-- DATASET EXTRACT follows --
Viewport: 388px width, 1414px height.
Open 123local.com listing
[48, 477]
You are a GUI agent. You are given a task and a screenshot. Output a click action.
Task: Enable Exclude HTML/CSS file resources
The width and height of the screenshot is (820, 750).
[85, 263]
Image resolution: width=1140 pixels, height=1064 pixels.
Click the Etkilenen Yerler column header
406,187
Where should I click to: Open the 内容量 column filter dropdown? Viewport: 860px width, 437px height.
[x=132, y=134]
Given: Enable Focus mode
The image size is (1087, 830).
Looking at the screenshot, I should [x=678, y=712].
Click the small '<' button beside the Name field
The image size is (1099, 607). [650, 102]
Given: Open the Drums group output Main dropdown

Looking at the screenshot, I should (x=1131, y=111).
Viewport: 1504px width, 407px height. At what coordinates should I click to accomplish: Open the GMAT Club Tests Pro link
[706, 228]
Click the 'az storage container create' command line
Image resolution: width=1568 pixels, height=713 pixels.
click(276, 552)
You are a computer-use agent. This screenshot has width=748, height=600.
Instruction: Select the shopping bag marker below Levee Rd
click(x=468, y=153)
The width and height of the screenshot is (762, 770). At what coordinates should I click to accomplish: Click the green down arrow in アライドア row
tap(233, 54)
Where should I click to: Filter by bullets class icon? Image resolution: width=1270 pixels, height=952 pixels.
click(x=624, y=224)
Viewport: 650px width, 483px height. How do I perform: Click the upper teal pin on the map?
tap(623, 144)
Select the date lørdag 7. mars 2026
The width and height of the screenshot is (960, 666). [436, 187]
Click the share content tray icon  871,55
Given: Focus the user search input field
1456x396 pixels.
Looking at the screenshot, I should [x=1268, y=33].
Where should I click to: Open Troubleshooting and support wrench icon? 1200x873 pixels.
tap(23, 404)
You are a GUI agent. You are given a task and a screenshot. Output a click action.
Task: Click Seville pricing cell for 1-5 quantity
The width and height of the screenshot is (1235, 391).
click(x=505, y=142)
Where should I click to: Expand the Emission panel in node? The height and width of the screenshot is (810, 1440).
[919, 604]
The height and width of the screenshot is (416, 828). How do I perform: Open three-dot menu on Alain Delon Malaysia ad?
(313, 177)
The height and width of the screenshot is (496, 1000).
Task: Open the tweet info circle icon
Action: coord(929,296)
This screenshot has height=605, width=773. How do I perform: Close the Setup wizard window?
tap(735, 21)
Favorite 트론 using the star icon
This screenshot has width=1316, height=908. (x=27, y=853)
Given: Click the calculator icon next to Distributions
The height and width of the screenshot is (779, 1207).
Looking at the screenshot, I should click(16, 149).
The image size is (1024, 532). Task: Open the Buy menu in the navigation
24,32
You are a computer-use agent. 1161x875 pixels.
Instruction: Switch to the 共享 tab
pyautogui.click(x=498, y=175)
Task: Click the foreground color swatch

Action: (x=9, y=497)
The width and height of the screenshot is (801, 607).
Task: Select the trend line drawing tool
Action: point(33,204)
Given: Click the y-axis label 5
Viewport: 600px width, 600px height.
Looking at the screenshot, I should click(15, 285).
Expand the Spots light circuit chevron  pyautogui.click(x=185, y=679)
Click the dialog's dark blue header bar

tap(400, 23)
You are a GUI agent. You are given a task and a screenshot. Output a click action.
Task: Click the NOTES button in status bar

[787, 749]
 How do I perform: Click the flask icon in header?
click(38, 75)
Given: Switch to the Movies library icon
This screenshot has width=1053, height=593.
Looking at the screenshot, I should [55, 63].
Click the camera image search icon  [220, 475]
-- DATASET EXTRACT concluded --
Transcribe every record exactly.

Viewport: 388px width, 1414px height.
Open 123local.com listing
[48, 477]
You are a GUI agent. You are given a task and a screenshot. Output a click action.
Task: Enable Exclude HTML/CSS file resources
The width and height of the screenshot is (820, 750).
[85, 263]
Image resolution: width=1140 pixels, height=1064 pixels.
Click the Etkilenen Yerler column header
406,187
Where should I click to: Open the 内容量 column filter dropdown? Viewport: 860px width, 437px height.
[x=132, y=134]
Given: Enable Focus mode
The image size is (1087, 830).
Looking at the screenshot, I should [x=678, y=712].
Click the small '<' button beside the Name field
The image size is (1099, 607). [650, 102]
Given: Open the Drums group output Main dropdown

Looking at the screenshot, I should (x=1131, y=111).
Viewport: 1504px width, 407px height. At what coordinates should I click to accomplish: Open the GMAT Club Tests Pro link
[706, 228]
Click the 'az storage container create' command line
Image resolution: width=1568 pixels, height=713 pixels.
click(276, 552)
You are a computer-use agent. This screenshot has width=748, height=600.
Instruction: Select the shopping bag marker below Levee Rd
click(x=468, y=153)
The width and height of the screenshot is (762, 770). At what coordinates should I click to accomplish: Click the green down arrow in アライドア row
tap(233, 54)
Where should I click to: Filter by bullets class icon? Image resolution: width=1270 pixels, height=952 pixels.
click(x=624, y=224)
Viewport: 650px width, 483px height. How do I perform: Click the upper teal pin on the map?
tap(623, 144)
Select the date lørdag 7. mars 2026
The width and height of the screenshot is (960, 666). [436, 187]
Click the share content tray icon  871,55
Given: Focus the user search input field
1456x396 pixels.
Looking at the screenshot, I should [x=1268, y=33].
Where should I click to: Open Troubleshooting and support wrench icon? 1200x873 pixels.
tap(23, 404)
You are a GUI agent. You are given a task and a screenshot. Output a click action.
Task: Click Seville pricing cell for 1-5 quantity
The width and height of the screenshot is (1235, 391).
click(x=505, y=142)
Where should I click to: Expand the Emission panel in node? The height and width of the screenshot is (810, 1440).
[919, 604]
The height and width of the screenshot is (416, 828). How do I perform: Open three-dot menu on Alain Delon Malaysia ad?
(313, 177)
The height and width of the screenshot is (496, 1000).
Task: Open the tweet info circle icon
Action: coord(929,296)
This screenshot has height=605, width=773. How do I perform: Close the Setup wizard window?
tap(735, 21)
Favorite 트론 using the star icon
This screenshot has width=1316, height=908. (x=27, y=853)
Given: Click the calculator icon next to Distributions
The height and width of the screenshot is (779, 1207).
Looking at the screenshot, I should click(16, 149).
The image size is (1024, 532). Task: Open the Buy menu in the navigation
24,32
You are a computer-use agent. 1161x875 pixels.
Instruction: Switch to the 共享 tab
pyautogui.click(x=498, y=175)
Task: Click the foreground color swatch

Action: (x=9, y=497)
The width and height of the screenshot is (801, 607).
Task: Select the trend line drawing tool
Action: point(33,204)
Given: Click the y-axis label 5
Viewport: 600px width, 600px height.
Looking at the screenshot, I should click(15, 285).
Expand the Spots light circuit chevron  pyautogui.click(x=185, y=679)
Click the dialog's dark blue header bar

tap(400, 23)
You are a GUI agent. You are given a task and a screenshot. Output a click action.
Task: Click the NOTES button in status bar

[787, 749]
 How do I perform: Click the flask icon in header?
click(38, 75)
Given: Switch to the Movies library icon
This screenshot has width=1053, height=593.
Looking at the screenshot, I should [55, 63].
Click the camera image search icon  [220, 475]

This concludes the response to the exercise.